Begin with the line containing "Task: Open the Regeln button", end with the last line of the records, and retype everything in between exactly, without the pictures.
(Beginning of Source records)
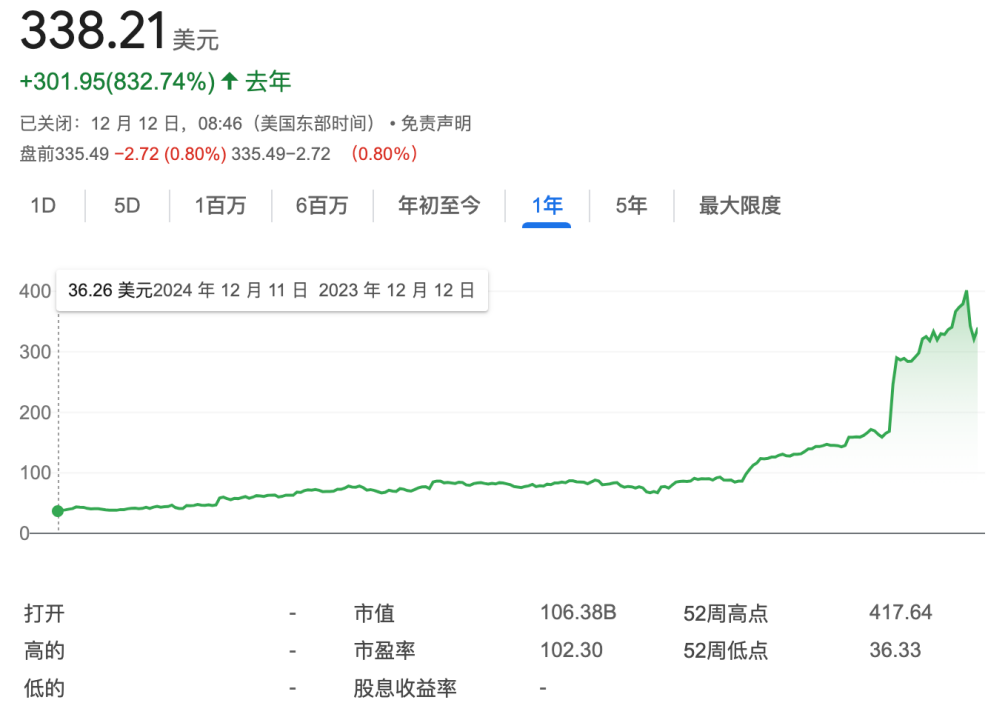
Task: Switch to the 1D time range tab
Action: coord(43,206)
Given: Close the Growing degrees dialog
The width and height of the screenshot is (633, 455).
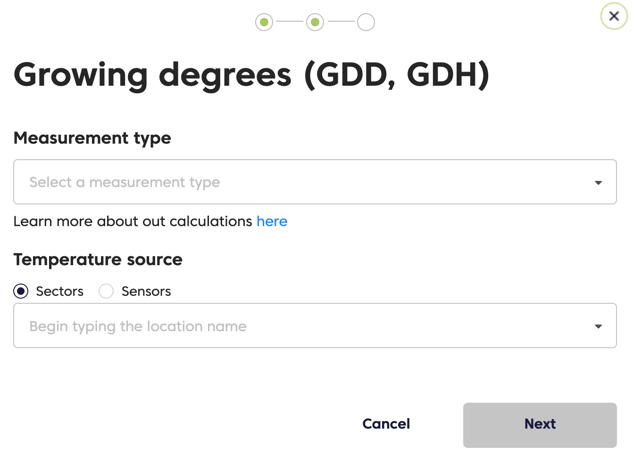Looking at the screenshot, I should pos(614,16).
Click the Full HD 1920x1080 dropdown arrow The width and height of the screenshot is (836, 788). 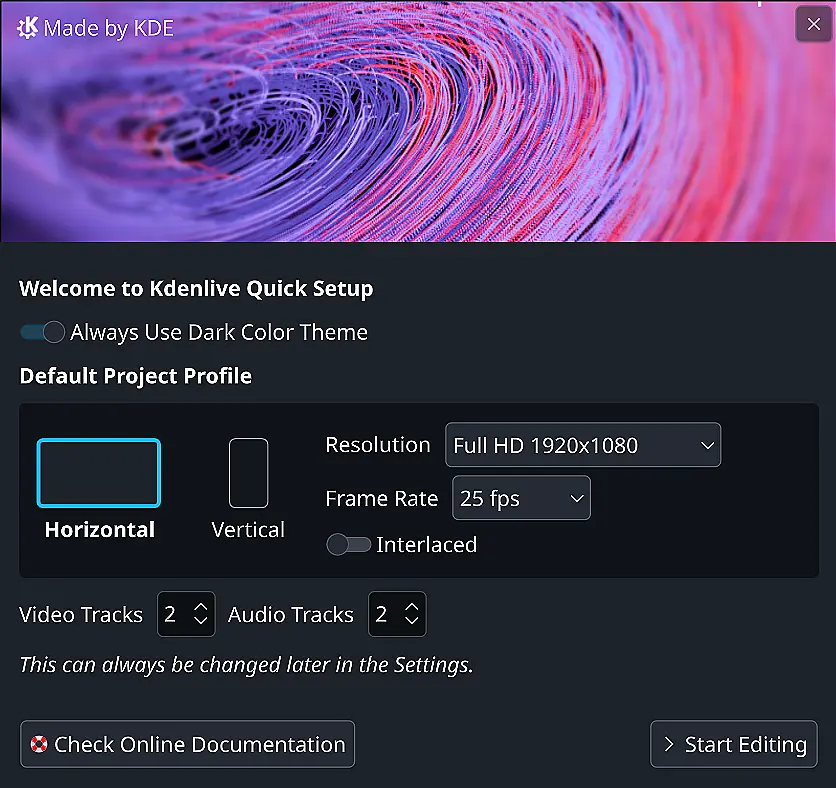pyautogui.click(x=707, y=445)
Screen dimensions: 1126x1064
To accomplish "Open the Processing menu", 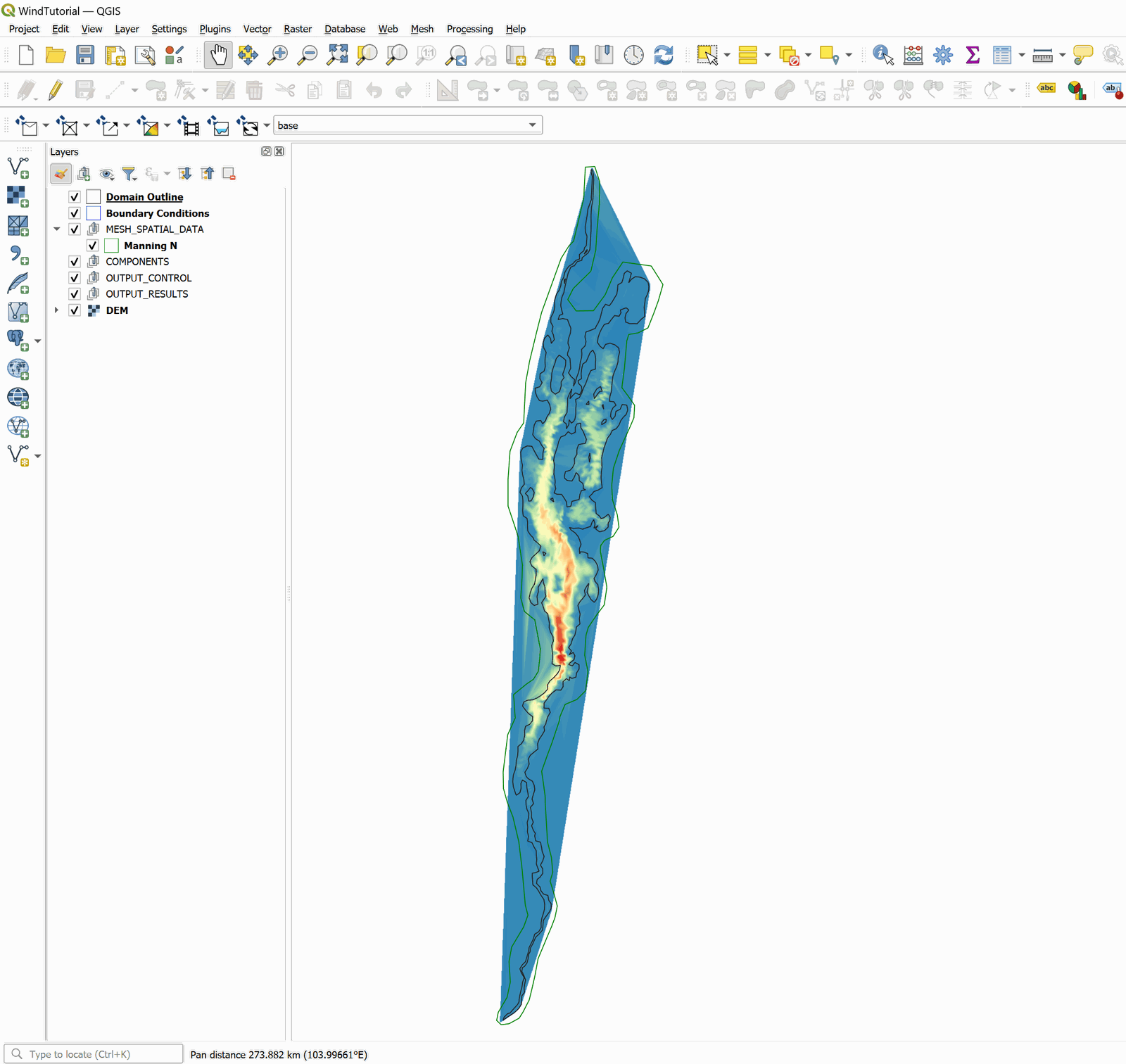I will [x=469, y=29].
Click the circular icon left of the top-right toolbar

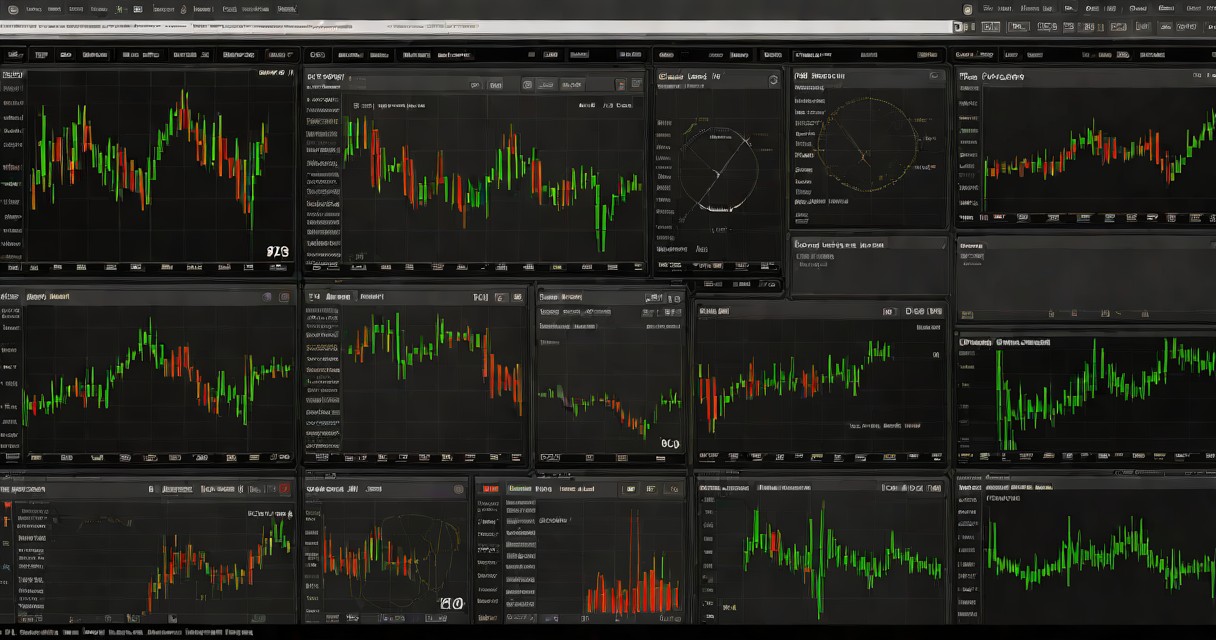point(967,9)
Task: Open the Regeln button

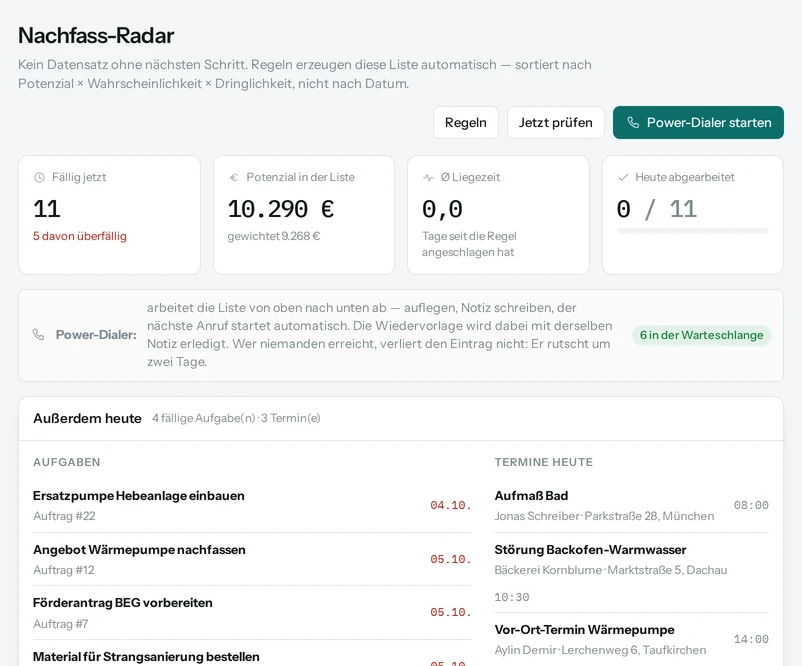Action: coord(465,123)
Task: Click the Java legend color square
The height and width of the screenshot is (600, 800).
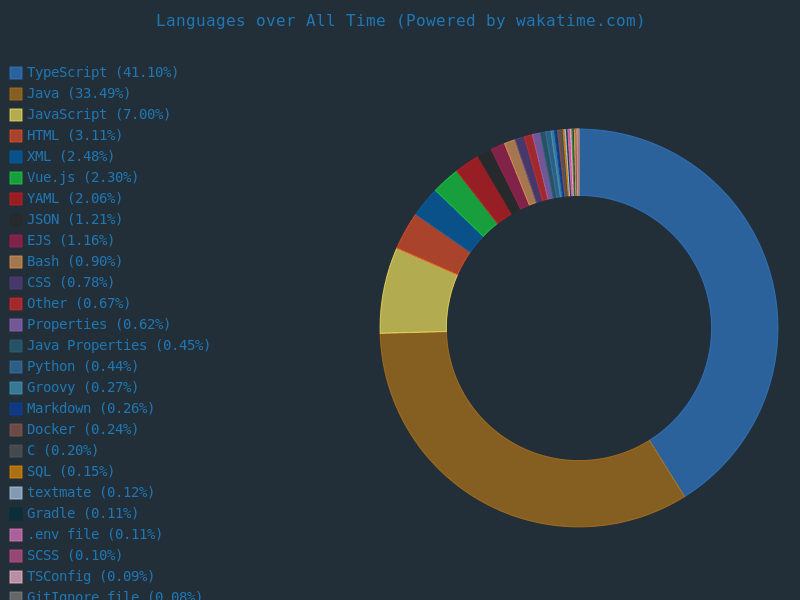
(End of Source records)
> _Solution to this exercise_:
Task: Open the Regeln button

Action: coord(465,123)
Task: Click the Java legend color square
The height and width of the screenshot is (600, 800).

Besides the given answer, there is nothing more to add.